* **O QUE FAZER**: Segundo o texto sobre a crise de legitimação do Estado de Direito, explique por que a “unidade” frentista e as facções estatais que sustentam Bolsonaro dependem uma da outra.

* **TEXTO FORNECIDO**:
Carlos Novaes, 05 de junho de 2020
A reunião da crise de legitimação do Estado de Direito Autoritário com a pandemia do novo coronavírus colocou a maioria da sociedade brasileira diante de um desafio gigantesco, pois as duas forças que aparentemente se opõem e hegemonizam o debate nacional em meio à turbulência da conjuntura são a “unidade” frentista pela restauração e as facções estatais que sustentam Bolsonaro. Há uma dependência recíproca entre essas duas forças: a “unidade” frentista precisa da suposta ameaça ditatorial de Bolsonaro para poder orientar o impulso democrático da maioria da sociedade para os seus interesses restauradores, de conservação do status quo; Bolsonaro e os seus precisam que seu adversário seja uma frente institucionalista restauradora para poderem continuar a farsa de que são anti-“sistema”. Quem observa a cena com atenção já enxergou que nem o besta é contra o SISTEMA, nem há perigo iminente de realização das pretensões ditatoriais da besta – os dois antagonistas giram no vazio e aliar-se a um dos dois lados é deixar escapar a oportunidade para o principal: a luta contra a desigualdade na perspectiva da construção de um Estado de Direito Democrático.

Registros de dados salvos
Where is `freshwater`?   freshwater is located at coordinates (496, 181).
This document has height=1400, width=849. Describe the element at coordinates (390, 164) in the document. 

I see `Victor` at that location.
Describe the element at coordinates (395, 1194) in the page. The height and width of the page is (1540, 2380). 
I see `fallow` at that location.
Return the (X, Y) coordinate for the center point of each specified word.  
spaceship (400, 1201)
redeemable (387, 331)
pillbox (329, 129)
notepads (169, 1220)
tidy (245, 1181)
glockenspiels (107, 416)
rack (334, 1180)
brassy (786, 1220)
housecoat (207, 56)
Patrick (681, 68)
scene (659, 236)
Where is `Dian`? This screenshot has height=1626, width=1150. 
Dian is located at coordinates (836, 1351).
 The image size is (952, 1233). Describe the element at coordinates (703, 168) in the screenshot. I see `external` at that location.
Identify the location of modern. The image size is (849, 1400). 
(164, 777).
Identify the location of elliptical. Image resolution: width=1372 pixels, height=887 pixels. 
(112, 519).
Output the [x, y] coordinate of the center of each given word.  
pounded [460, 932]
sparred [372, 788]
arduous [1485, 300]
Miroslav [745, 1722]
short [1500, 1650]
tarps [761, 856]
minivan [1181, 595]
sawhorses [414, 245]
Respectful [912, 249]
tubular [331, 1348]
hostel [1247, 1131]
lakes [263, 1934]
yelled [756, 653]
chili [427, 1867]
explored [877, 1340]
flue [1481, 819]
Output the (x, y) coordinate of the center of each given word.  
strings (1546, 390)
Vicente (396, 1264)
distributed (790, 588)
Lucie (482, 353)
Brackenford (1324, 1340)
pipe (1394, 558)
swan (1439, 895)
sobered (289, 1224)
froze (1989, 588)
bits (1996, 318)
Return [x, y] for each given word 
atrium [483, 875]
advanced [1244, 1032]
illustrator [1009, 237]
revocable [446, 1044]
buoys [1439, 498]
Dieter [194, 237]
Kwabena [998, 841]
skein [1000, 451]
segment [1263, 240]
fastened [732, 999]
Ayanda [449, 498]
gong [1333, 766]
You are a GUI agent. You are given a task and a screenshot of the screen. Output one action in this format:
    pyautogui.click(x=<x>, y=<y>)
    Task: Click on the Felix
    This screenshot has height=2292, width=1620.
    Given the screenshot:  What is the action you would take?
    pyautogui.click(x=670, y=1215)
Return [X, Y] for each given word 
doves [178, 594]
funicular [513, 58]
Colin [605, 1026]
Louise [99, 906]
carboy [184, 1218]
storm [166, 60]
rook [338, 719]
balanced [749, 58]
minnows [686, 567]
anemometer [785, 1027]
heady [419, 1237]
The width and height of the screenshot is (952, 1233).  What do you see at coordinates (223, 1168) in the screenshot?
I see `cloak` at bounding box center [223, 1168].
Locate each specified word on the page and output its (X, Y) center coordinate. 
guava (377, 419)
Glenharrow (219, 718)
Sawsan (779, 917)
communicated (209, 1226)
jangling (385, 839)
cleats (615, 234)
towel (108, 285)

* **EXERCÍCIO RESOLVIDO**: A “unidade” frentista precisa da suposta ameaça ditatorial de Bolsonaro para orientar o impulso democrático da maioria da sociedade para seus interesses restauradores, de conservação do status quo. Bolsonaro e os seus, por sua vez, precisam que o adversário seja uma frente institucionalista restauradora para continuar a farsa de que são anti-“sistema”.